Je fais tourner mon verre entre mes doigts, fixant le liquide qui danse sous la lumière tamisée du bar.
— Qu’est-ce que tu veux que je dise, Alex ? Que tout va bien ? Que j’ai oublié ?

Mon ton est calme, mais mon regard parle pour moi. Je n’ai pas oublié. Il passe une main nerveuse dans ses cheveux, cherchant une issue, une phrase qui réparerait l’irréparable.
— Non… mais j’aimerais que ça s’arrange.
— Moi aussi.

Et pourtant, on est là, face à face, incapables de franchir cette frontière invisible qui nous sépare. Les secondes s’étirent, pleines de non-dits. Je sais que je pourrais rester là encore longtemps, à attendre qu’il dise quelque chose d’important, quelque chose qui changerait tout.
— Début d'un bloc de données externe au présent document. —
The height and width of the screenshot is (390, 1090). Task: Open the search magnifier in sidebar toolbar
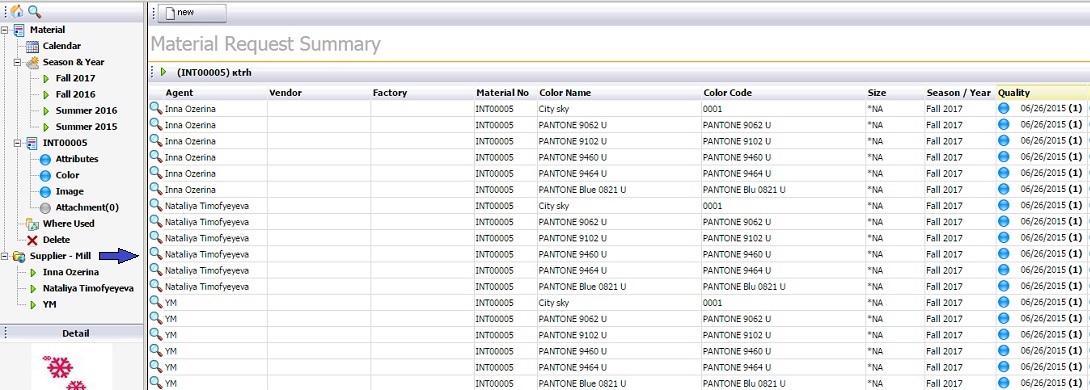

J’inspire profondément, puis je me lève.
— Je vais y aller.
Alex hoche lentement la tête, comme s’il s’y attendait.
— D’accord.

J’attrape mon manteau, hésite une seconde avant de plonger mon regard dans le sien.
— Bonne nuit, murmuré-je.
Il entrouvre les lèvres, prêt à répondre, mais aucun son ne sort. Finalement, il baisse les yeux. Je tourne les talons et quitte le Diana’s. Dehors, l’air est froid, piquant contre ma peau. J’enfonce mes mains dans mes poches et avance d’un pas rapide dans la rue presque déserte. Je n’ai fait que quelques pas quand j’entends des bruits précipités derrière moi. Avant même de me retourner, une main chaude attrape mon poignet, me forçant à m’arrêter.
— Sophie, attends…

Alex.
Je ferme les yeux une fraction de seconde, luttant contre cette vague d’émotions contradictoires qui me submerge. Puis je me retourne lentement. Il est là, face à moi, les joues rougies par le froid, le regard brûlant d’une intensité que je ne lui ai pas vue depuis longtemps. Et avant que je ne puisse dire quoi que ce soit, il me prend dans ses bras. D’abord, mon corps se raidit sous la surprise. Mais son étreinte est forte, sincère, et malgré moi, je sens quelque chose en moi se fissurer. Son souffle tremblant se perd dans mes cheveux alors qu’il murmure :
— Je t’aime, Sophie. Plus que tout.

Mon cœur rate un battement.
— Je sais que j’ai tout gâché, que j’ai fait des erreurs impardonnables, mais je t’aime. Et je veux que tu le saches, quoi qu’il arrive.

Ses bras se resserrent autour de moi comme s’il avait peur que je ne disparaisse. Et moi ? Moi, j’ai envie de lui en vouloir encore, de lui dire qu’il est trop tard. Mais ce serait un mensonge. Parce qu’au fond, malgré tout ce qui nous a éloignés, je l’aime aussi, et j’aimerais goûter au bonheur d’être avec lui. Alors je chuchote, ma voix à peine audible :
— Moi aussi, Alex.

Il se fige, comme s’il n’osait pas y croire.
— Mais… je ne t’ai pas encore pardonné, je murmure doucement.

Je sens son souffle s’accélérer contre ma peau.
— Je comprends, dit-il.
Je recule légèrement pour croiser son regard.
— Mais j’essaierai.

Une lueur d’espoir traverse ses yeux. Il hoche la tête, incapable de parler, alors je prends une inspiration tremblante avant de poser une main sur sa joue. Il ferme les yeux sous mon contact, et à cet instant, tout ce qui nous entoure disparaît. Puis, lentement, il approche son visage du mien. Et cette fois, je ne recule pas. Nos lèvres se rencontrent dans la fraîcheur de la nuit, mêlant nos doutes, nos regrets et cet amour que nous n’avons jamais vraiment perdu. Il y a dans ce baiser la promesse fragile d’un recommencement, d’une chance que nous seuls pouvons décider de saisir.

Le froid de la ruelle n’a plus d’importance. Parce qu’en cet instant, dans ses bras, je me sens enfin réchauffée.